Each of us who follow Jesus have the Holy Spirit of God inside of us. We are saints. Making us part of the kingdom, the work of God. We are priests:

1 Peter 2:9 says

But you are a chosen people, a royal priesthood, a holy nation, God’s special possession, that you may declare the praises of him who called you out of darkness into his wonderful light.

You are a chosen priesthood.

The Body of Christ is made up of different parts, not better or worse, but equally needed as part of the whole. That means each of us is equally responsible to serve, to love, and to lean into our unique gifts. We are all needed as part of the body of Christ, the ecclesia, to engage with the unique identity and design God has given us. Through the miraculous Spirit of God within us, we are saints, and we are called to live in the light and lead and love others accordingly.

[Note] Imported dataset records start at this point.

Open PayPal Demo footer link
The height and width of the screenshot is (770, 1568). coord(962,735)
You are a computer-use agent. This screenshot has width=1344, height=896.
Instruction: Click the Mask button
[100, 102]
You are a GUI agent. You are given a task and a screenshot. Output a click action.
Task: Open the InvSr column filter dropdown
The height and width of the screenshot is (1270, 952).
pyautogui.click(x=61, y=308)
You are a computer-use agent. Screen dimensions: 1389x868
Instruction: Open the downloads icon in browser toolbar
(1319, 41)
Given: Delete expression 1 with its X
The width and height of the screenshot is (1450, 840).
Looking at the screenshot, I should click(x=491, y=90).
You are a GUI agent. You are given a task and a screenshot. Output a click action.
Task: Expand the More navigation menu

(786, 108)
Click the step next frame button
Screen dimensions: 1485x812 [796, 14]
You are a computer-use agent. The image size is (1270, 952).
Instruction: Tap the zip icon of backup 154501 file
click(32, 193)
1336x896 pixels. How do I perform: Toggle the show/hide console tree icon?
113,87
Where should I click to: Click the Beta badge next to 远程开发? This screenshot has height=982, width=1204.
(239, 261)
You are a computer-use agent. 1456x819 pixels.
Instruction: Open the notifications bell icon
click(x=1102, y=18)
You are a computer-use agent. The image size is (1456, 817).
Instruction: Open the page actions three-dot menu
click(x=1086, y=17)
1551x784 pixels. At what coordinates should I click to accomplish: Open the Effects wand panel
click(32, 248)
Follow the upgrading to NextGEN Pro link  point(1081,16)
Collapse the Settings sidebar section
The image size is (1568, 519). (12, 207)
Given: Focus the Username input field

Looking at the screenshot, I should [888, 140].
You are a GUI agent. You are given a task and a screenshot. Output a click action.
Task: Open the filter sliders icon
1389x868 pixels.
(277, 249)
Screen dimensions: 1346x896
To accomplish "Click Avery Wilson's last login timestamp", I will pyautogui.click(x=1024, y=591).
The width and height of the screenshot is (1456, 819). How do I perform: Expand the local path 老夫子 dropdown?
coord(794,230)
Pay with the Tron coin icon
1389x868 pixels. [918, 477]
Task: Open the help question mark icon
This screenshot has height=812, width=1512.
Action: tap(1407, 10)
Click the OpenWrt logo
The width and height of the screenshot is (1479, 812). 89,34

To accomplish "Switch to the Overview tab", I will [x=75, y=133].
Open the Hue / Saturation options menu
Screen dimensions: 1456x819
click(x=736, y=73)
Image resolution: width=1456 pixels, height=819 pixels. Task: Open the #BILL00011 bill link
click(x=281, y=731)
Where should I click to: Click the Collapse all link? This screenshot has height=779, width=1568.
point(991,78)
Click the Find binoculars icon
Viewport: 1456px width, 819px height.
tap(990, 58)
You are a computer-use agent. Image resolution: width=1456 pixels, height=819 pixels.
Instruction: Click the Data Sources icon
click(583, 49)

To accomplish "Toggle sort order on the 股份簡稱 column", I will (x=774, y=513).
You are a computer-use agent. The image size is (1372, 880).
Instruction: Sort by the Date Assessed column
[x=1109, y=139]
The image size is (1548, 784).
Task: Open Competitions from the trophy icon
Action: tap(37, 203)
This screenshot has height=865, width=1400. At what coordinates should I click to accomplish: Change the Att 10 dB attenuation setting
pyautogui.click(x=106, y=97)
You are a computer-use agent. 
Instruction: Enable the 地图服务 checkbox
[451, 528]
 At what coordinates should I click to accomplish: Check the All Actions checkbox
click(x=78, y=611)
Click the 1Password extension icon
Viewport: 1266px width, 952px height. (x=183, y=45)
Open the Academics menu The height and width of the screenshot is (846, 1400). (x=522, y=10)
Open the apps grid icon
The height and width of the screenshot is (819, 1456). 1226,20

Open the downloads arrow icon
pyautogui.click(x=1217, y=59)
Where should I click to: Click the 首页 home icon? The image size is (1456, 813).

It can be easy to farm out these responsibilities to leaders or “professional Christians,” but Matthew 23:8-12 speaks directly to the danger of this:

“But you are not to be called ‘Rabbi,’ for you have one Teacher, and you are all brothers. And do not call anyone on earth ‘father,’ for you have one Father, and he is in heaven. Nor are you to be called instructors, for you have one Instructor, the Messiah. The greatest among you will be your servant. For those who exalt themselves will be humbled, and those who humble themselves will be exalted. Matthew 23:8-12

Words are important. In my experience and view, getting into the habit of calling John and Jane, our beloved brother and sister, “Pastor John” and “Pastor Jane” has more potential danger than potential benefit. It automatically introduces a power structure and tempts one toward pride and the other toward passivity. As Jesus said, you are not to be called rabbi, the equivalent to our current-day pastor or preacher. Now, was Jesus being completely literal, and we also should not call our fathers “father”? Likely not, but he was making a clear point. Beware of replacing God with a human. Beware of seeing your pastor as your leader instead of Christ, and beware of abdicating the responsibility you have as a priest with a unique idenity and gifts for the benefit of others. Jesus knew the tendency of humans and knew we would be tempted to this pride and passivity ledge.

Now, for those of you who are thinking, “Come on Robby, we are just honoring them and are thankful for their role in ministry. Don’t make a mountain out of a molehill,” I get it. My goal is to challenge us to think about the spirit of how we’re seeing and treating others more than the law of what exact title we use for them. I am not proposing a change in business cards. I also get that pastor is the best word we have to describe what they are doing both as a profession and as a shepherd of a local church—which could not be more important, and is deserving of honor. My hope today is to look at language as a catalyst to encourage each of us to think more deeply about how we see both church members and church leaders, starting with ourselves. Here are some questions you might spend some time processing and praying through.

  1. Do we see all believers, including ourselves, as priests? Or only those that carry the title of “pastor”?
  2. Do we see all believers as unique and incredibly important parts of the Body of Christ? Or do we see those in leadership roles as more important?
  3. If we are not pastors, do we carry ownership and responsibility as part of the Body of Christ? Or are we tempted toward passivity because we are not “professional Christians”?
  4. If we are pastors, do we trust Jesus for our significance based on His work? Or are we seeking to fill that need through our position and title?